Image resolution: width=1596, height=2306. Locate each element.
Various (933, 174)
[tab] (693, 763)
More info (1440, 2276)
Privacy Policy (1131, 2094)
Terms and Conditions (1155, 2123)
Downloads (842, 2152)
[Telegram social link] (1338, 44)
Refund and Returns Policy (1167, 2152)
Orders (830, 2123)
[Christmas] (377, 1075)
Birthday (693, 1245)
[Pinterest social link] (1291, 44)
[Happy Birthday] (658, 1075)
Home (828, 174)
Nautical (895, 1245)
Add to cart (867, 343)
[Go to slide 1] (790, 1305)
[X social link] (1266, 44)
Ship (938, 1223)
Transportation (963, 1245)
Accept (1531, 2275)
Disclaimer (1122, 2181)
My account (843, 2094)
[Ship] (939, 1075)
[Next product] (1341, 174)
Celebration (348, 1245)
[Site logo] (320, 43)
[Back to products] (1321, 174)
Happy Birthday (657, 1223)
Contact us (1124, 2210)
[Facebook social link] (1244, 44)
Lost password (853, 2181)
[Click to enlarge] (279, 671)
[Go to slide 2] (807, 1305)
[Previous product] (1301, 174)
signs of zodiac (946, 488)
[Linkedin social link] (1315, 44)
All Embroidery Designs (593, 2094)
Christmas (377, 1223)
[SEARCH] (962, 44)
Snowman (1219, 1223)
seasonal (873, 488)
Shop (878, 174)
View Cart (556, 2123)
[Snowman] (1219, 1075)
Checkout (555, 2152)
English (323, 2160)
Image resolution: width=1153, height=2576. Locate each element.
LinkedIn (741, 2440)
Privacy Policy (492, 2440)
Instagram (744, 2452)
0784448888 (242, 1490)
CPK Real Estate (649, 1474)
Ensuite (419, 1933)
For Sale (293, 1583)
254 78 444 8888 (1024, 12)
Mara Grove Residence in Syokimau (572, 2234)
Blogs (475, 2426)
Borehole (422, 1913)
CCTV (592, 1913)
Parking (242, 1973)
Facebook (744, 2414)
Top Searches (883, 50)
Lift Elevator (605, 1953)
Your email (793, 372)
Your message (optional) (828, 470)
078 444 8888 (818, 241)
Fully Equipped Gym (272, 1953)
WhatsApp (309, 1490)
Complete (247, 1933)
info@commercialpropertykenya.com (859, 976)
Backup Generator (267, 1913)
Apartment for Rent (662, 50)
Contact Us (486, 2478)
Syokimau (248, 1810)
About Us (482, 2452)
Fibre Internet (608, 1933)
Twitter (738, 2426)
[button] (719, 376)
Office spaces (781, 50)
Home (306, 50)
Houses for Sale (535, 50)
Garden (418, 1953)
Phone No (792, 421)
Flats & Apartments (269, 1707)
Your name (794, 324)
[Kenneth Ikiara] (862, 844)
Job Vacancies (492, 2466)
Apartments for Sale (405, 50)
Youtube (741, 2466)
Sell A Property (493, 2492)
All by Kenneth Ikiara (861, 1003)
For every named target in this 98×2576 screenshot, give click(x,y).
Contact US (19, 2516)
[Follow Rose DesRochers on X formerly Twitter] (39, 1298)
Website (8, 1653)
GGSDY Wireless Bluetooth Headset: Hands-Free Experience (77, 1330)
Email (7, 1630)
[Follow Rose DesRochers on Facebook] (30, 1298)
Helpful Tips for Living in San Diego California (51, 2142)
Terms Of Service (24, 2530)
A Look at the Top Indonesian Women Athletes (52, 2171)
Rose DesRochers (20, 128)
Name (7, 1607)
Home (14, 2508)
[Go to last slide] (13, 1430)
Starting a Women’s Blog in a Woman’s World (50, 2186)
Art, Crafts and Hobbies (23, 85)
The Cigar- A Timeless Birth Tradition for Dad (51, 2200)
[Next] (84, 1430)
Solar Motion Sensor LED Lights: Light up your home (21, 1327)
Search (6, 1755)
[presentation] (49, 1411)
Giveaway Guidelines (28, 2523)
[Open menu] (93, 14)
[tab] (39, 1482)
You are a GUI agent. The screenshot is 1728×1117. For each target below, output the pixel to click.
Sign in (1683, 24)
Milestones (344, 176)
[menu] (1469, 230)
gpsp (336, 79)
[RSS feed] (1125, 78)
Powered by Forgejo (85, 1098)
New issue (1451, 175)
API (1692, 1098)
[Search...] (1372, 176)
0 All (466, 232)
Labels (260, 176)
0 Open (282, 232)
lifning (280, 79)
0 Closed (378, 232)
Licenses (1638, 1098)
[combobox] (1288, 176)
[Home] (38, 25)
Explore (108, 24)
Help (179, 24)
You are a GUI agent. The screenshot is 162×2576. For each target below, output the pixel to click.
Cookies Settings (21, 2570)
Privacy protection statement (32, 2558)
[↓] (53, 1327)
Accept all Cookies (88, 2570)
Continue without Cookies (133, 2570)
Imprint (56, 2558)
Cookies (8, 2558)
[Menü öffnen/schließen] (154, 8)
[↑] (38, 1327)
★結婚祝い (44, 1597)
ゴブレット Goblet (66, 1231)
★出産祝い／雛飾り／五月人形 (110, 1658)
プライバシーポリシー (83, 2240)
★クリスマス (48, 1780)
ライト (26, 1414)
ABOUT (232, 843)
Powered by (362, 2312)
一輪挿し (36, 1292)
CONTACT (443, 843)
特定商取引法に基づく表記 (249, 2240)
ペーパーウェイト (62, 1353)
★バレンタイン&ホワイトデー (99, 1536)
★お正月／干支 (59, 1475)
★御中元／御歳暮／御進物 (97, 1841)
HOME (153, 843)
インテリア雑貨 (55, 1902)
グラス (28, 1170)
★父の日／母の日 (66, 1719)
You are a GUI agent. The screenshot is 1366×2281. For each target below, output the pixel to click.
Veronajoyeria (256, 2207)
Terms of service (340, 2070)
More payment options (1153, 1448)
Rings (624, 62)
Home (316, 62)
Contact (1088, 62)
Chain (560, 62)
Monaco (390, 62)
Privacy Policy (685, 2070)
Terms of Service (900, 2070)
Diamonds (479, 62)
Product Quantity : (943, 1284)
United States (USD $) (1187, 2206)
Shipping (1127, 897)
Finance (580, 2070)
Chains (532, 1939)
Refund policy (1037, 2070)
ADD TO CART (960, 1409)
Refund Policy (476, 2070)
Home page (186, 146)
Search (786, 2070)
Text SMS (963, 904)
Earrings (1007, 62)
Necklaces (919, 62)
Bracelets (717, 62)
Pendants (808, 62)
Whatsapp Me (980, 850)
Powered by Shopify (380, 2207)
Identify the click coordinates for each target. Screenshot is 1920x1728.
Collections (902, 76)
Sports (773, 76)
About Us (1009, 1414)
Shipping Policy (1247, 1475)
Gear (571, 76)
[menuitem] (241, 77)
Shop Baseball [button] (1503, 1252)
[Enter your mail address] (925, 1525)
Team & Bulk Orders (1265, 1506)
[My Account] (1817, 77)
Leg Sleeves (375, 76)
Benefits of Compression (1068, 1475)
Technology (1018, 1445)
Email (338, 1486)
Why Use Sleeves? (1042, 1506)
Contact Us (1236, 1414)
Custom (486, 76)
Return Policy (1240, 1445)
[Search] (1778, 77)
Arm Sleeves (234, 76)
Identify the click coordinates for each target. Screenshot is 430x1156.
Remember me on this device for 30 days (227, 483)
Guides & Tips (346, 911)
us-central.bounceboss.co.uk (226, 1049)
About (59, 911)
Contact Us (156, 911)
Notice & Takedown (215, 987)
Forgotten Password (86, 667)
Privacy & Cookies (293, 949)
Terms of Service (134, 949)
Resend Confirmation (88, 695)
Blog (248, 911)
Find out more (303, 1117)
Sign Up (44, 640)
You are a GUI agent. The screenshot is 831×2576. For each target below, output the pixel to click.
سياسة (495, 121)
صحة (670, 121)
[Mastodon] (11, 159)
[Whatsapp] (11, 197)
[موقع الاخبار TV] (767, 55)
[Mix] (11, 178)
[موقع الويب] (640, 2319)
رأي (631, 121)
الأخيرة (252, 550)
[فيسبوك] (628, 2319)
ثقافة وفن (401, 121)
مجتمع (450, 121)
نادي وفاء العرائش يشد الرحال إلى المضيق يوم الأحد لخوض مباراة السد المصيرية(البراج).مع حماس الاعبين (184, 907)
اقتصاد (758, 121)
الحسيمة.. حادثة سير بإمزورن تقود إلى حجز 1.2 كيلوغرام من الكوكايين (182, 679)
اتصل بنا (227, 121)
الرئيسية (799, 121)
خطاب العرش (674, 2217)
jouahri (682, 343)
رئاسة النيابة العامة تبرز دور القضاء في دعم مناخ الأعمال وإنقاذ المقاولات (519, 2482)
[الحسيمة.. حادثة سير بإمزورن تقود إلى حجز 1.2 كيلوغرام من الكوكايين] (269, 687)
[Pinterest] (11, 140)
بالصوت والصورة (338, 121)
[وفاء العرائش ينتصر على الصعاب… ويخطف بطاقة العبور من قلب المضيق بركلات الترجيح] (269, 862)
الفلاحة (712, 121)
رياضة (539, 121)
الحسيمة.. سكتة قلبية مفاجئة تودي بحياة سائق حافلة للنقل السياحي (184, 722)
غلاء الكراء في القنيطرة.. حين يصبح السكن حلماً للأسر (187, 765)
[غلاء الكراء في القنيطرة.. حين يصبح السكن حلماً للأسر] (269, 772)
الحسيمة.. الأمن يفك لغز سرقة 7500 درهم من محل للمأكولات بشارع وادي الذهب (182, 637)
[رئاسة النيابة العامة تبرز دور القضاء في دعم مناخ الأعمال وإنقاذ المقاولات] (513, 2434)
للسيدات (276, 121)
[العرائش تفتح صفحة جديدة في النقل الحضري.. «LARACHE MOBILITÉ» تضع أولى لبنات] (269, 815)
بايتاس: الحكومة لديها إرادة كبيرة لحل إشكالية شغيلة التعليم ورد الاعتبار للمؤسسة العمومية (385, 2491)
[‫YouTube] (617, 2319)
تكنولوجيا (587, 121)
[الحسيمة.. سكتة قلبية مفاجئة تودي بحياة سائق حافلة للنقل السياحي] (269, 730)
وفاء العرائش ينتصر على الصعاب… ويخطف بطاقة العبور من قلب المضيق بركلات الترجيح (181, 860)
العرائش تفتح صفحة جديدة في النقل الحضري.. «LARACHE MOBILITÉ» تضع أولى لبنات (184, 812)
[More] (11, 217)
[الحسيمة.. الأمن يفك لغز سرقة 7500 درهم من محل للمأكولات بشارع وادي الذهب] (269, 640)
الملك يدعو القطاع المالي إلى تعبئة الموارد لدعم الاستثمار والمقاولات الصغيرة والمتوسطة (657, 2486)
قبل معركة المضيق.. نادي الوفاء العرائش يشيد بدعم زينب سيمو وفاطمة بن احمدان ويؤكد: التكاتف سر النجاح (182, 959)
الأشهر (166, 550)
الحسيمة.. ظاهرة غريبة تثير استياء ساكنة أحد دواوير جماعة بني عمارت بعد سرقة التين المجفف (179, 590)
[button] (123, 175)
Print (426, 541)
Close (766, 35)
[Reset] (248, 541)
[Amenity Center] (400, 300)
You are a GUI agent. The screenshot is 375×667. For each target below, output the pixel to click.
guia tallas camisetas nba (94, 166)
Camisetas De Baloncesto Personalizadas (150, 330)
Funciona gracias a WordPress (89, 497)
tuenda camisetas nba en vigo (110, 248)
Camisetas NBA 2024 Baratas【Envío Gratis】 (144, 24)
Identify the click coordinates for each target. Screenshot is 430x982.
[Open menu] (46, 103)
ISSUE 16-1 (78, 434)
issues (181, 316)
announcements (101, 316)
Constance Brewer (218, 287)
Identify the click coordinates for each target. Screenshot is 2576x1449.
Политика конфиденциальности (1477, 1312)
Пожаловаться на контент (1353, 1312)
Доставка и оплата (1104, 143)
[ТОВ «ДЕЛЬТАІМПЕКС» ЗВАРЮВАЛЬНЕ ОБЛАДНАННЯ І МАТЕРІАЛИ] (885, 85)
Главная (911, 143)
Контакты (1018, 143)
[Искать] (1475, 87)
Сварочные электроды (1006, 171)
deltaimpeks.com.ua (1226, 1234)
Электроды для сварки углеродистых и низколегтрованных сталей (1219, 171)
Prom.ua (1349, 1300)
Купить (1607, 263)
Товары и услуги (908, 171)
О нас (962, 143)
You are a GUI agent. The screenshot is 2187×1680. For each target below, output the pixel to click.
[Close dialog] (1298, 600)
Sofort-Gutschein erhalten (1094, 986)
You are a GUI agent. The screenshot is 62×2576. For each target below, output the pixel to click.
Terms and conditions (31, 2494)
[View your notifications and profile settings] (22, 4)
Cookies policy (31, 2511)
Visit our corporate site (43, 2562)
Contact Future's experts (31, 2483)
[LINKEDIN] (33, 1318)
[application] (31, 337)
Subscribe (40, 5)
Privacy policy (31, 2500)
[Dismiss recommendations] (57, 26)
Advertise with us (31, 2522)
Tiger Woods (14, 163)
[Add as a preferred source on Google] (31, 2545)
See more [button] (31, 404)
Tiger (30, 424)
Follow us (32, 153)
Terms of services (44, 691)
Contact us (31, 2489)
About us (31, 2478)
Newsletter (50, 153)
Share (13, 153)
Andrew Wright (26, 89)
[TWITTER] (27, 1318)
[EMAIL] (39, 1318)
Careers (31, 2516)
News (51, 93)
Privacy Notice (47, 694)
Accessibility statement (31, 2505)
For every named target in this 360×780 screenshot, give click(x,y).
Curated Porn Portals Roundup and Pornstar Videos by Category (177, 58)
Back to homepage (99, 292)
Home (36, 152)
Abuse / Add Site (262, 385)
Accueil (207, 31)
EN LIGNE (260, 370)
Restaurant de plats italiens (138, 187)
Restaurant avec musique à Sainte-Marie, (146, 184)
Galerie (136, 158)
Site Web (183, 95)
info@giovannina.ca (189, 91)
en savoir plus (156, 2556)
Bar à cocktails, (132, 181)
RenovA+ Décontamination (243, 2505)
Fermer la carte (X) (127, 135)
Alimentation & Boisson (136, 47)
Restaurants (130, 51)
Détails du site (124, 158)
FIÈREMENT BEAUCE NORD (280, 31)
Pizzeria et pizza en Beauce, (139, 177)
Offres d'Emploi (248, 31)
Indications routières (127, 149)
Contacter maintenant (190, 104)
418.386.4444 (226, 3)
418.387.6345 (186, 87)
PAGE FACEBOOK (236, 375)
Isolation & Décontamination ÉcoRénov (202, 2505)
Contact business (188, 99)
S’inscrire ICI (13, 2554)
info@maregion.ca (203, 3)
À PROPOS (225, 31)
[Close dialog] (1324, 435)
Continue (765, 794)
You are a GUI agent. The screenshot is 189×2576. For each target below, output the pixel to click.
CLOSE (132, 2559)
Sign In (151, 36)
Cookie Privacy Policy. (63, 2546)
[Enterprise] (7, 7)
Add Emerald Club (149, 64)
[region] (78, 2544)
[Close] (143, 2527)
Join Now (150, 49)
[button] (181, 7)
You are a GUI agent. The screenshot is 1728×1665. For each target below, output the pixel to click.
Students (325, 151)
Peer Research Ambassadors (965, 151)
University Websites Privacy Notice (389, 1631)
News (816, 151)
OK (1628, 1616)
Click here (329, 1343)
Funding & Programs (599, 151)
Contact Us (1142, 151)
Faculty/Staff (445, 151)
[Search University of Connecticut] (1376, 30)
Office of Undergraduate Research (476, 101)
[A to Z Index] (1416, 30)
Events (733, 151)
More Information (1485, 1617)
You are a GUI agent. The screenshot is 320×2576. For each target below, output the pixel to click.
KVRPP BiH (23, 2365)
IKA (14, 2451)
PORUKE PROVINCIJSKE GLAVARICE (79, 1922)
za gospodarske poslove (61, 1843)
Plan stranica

——————

#### [Work item]
When the line with "info@commercialpropertykenya.com (859, 976)" is reached in the data above, begin copying, and stop after the line with "[button] (719, 376)"; copy each line exactly, both ends included.

#### [Answer box]
info@commercialpropertykenya.com (859, 976)
Backup Generator (267, 1913)
Apartment for Rent (662, 50)
Contact Us (486, 2478)
Syokimau (248, 1810)
About Us (482, 2452)
Fibre Internet (608, 1933)
Twitter (738, 2426)
[button] (719, 376)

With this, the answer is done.